◆ **Task description**: Pick out each line in the listing below that contains the string "resolution", treating uppercase and lowercase letters as distinct.

◆ **Material to process**:
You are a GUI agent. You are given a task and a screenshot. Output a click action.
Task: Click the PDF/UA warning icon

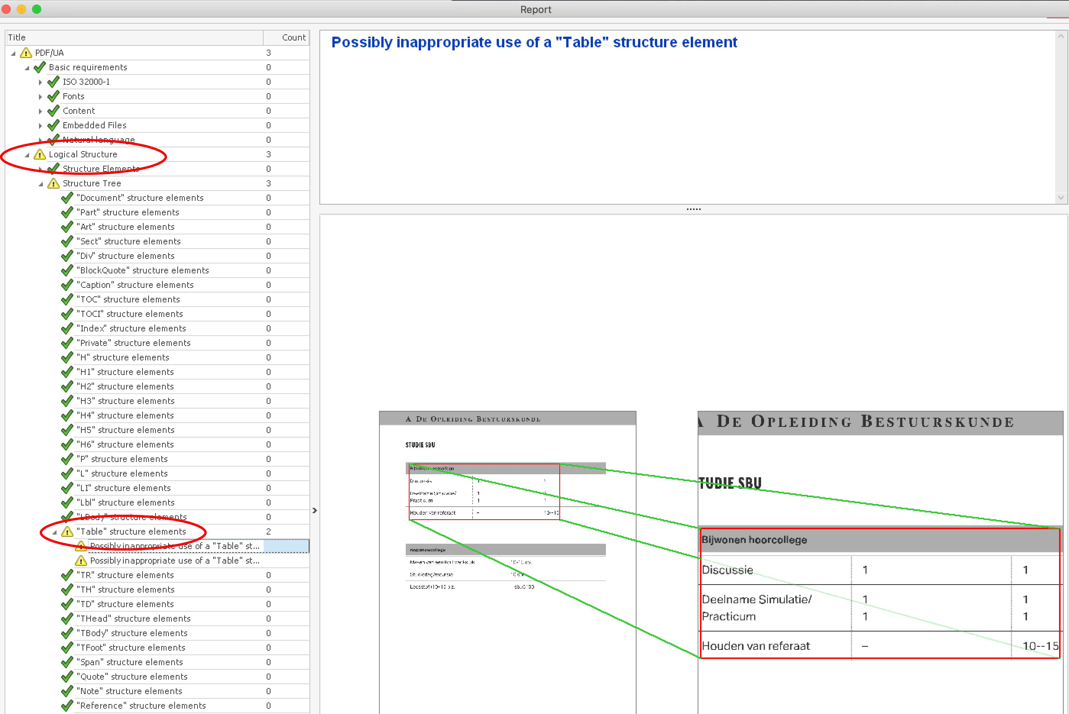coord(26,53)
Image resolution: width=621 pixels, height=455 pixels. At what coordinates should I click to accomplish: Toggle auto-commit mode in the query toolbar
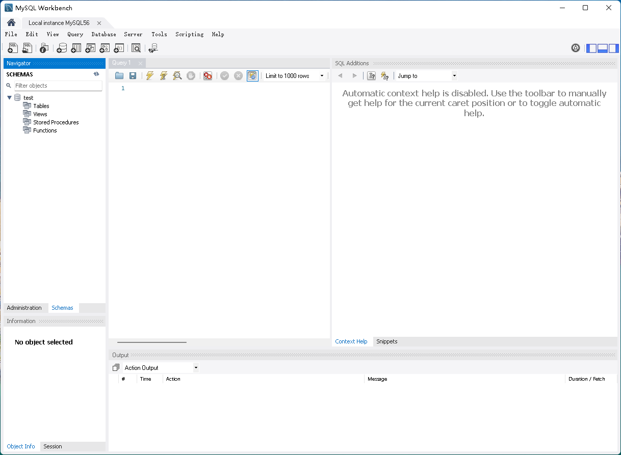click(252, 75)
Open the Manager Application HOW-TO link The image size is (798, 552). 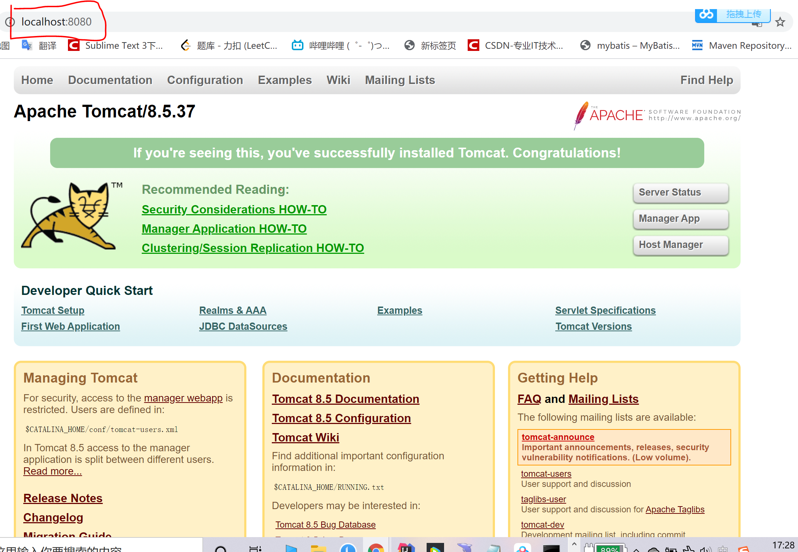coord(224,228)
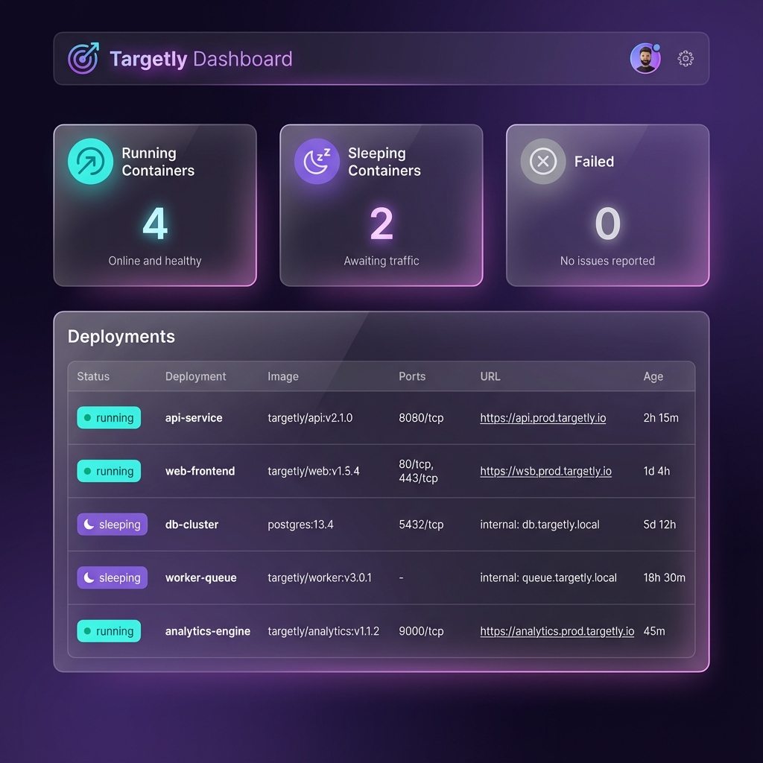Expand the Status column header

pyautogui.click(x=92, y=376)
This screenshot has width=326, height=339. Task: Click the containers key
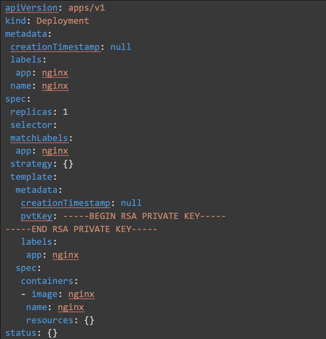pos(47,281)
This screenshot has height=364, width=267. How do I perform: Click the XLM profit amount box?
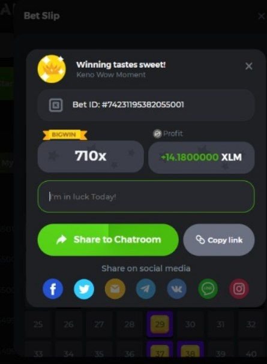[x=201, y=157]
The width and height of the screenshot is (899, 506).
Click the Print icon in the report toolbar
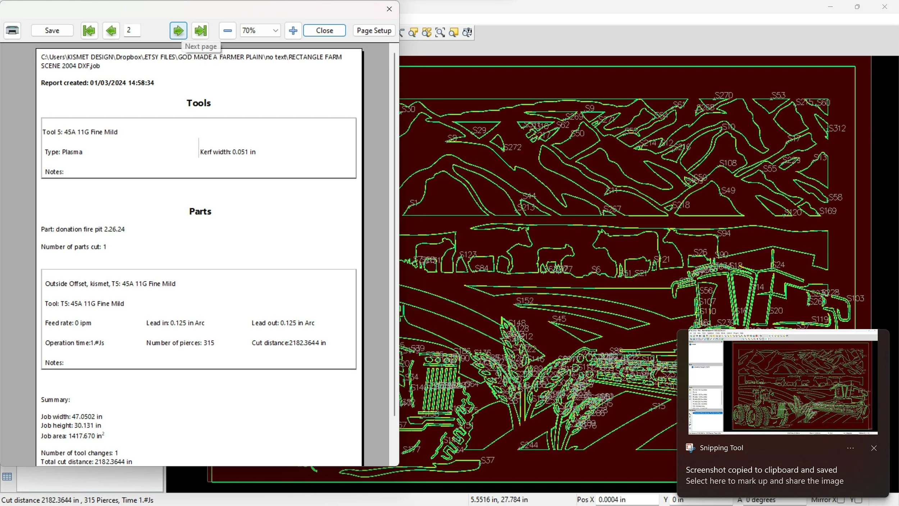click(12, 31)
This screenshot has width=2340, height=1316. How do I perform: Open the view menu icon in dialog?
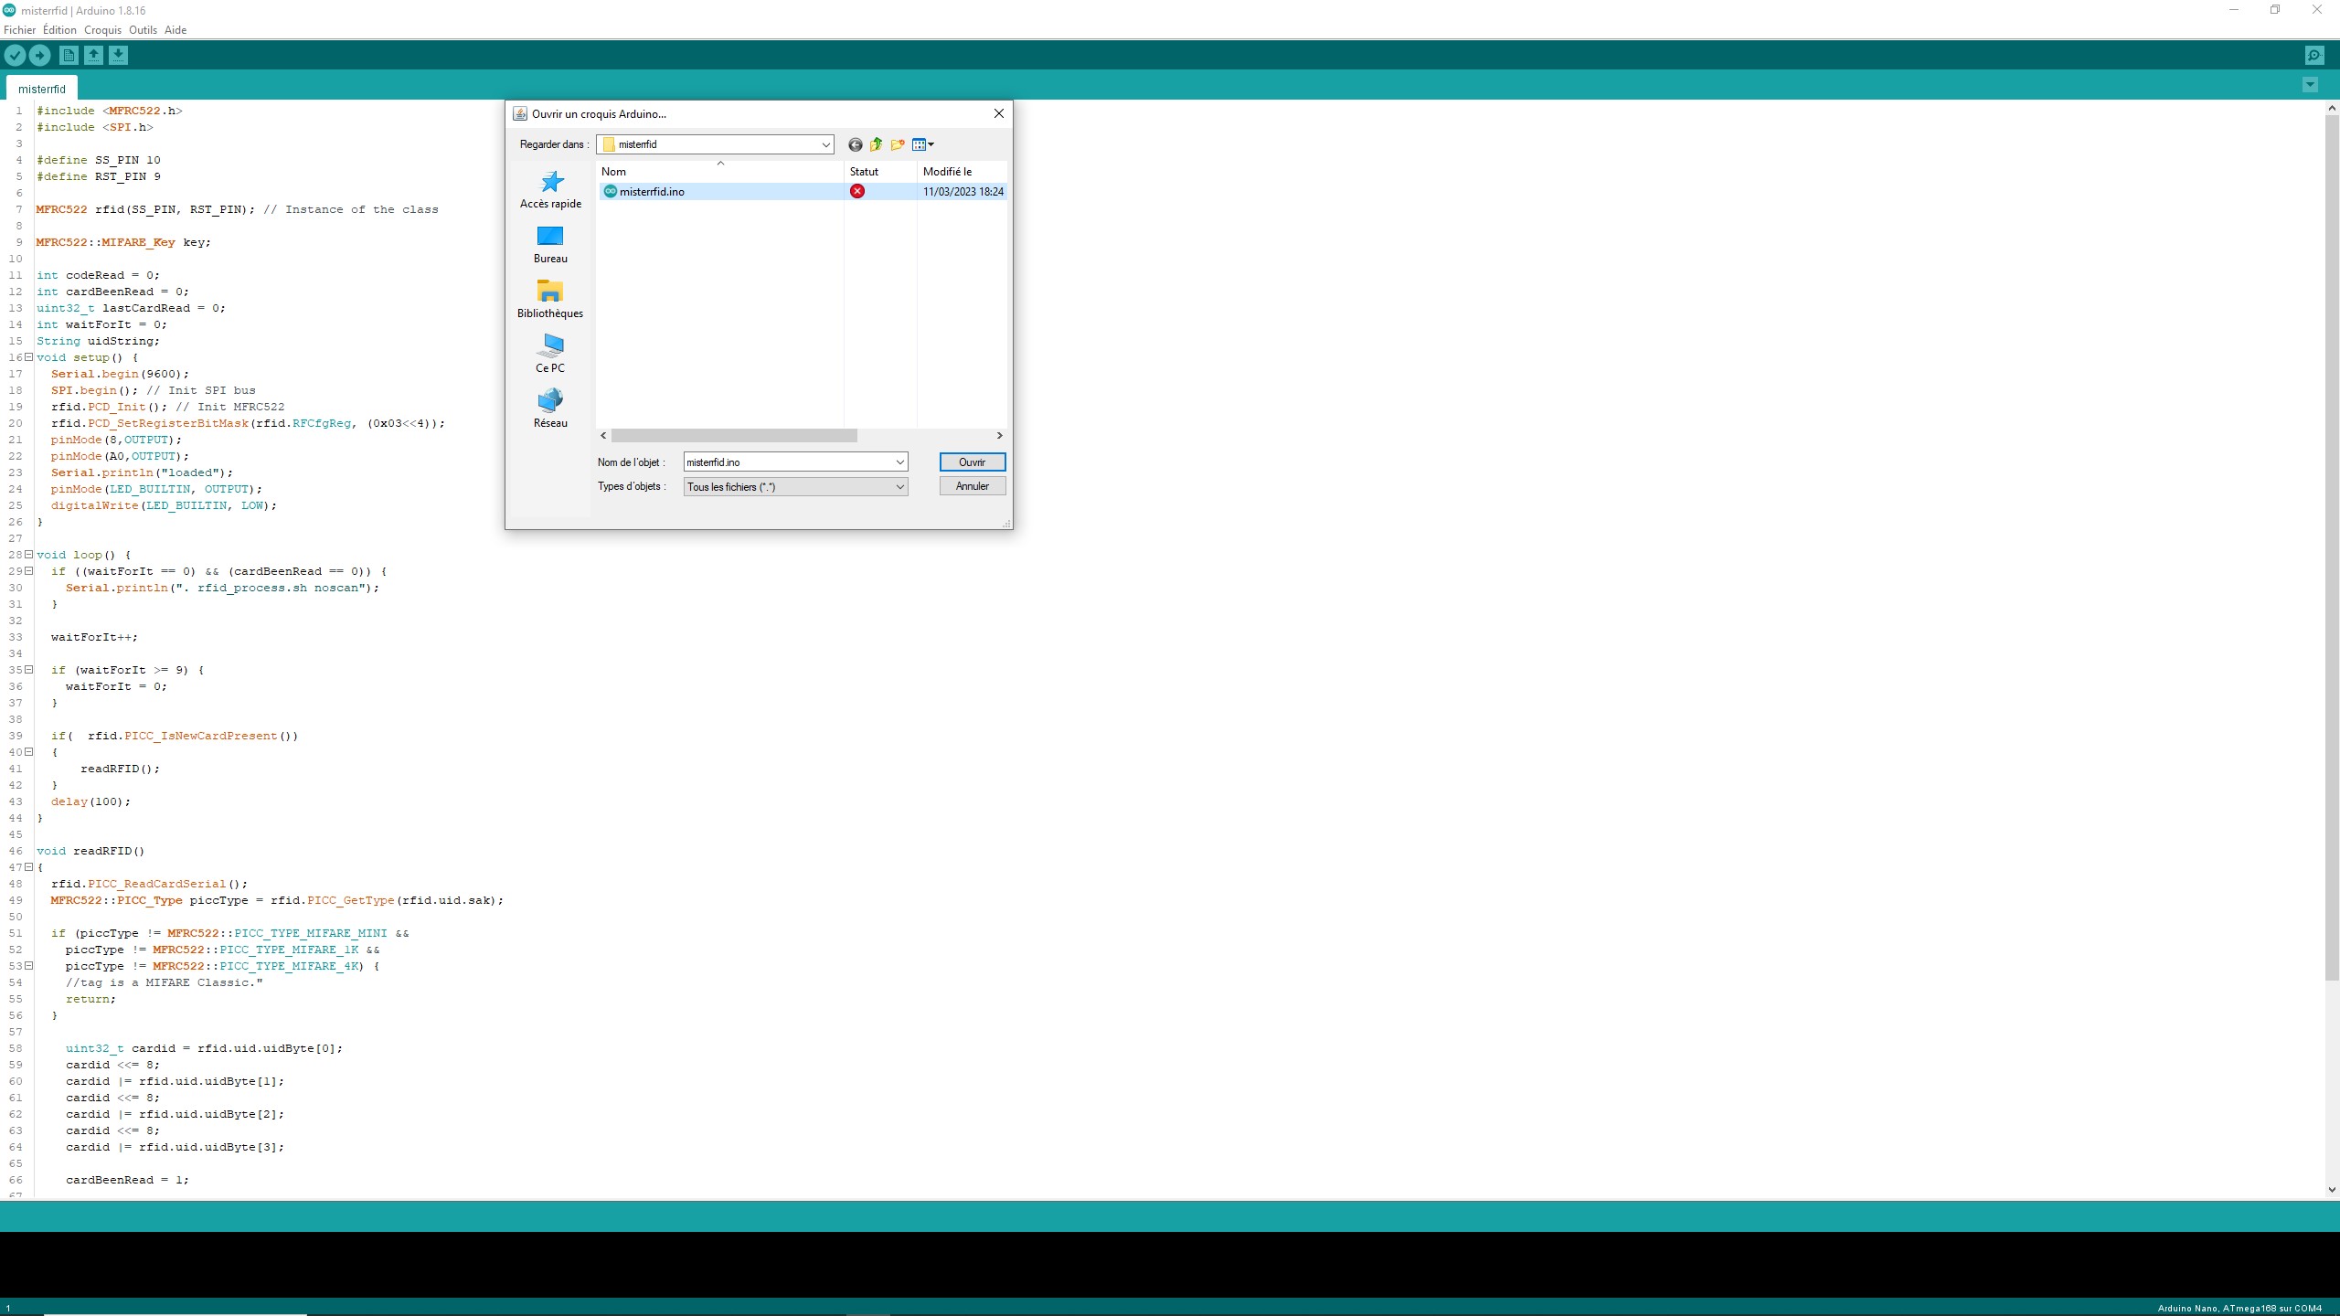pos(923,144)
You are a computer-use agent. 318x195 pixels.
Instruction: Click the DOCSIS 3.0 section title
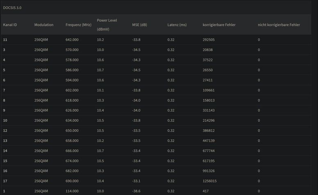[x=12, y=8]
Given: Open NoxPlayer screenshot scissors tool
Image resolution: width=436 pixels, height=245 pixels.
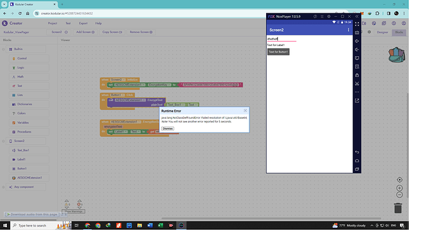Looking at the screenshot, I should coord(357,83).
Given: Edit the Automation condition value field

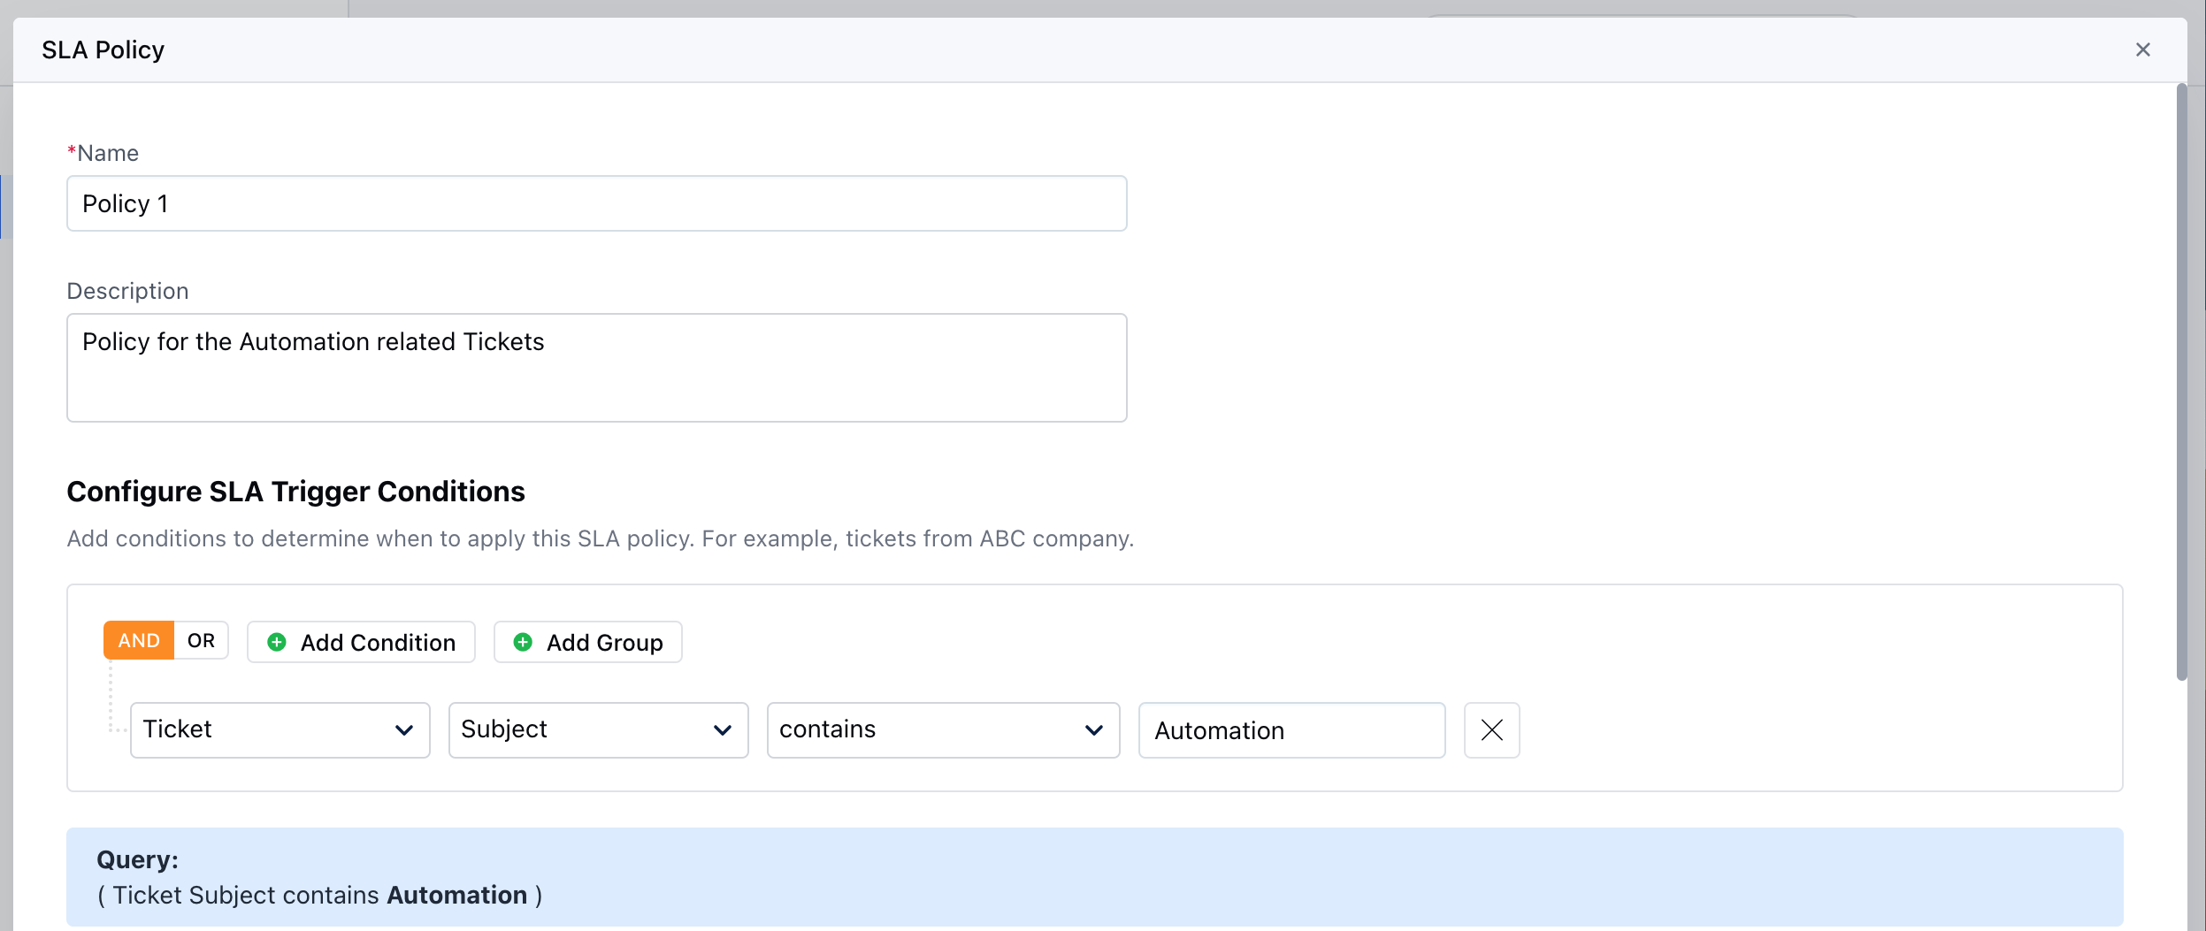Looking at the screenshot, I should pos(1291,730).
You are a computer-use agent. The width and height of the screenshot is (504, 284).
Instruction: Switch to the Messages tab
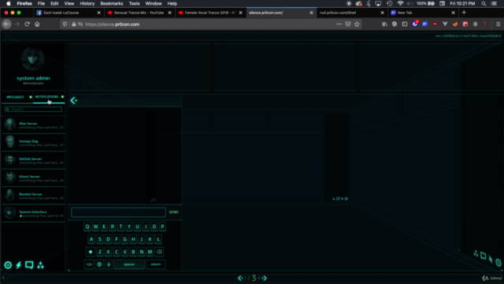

◆ **Task result**:
Image resolution: width=621 pixels, height=455 pixels. At what coordinates should I click to accomplish: Toggle auto-commit mode in the query toolbar
Image resolution: width=436 pixels, height=245 pixels.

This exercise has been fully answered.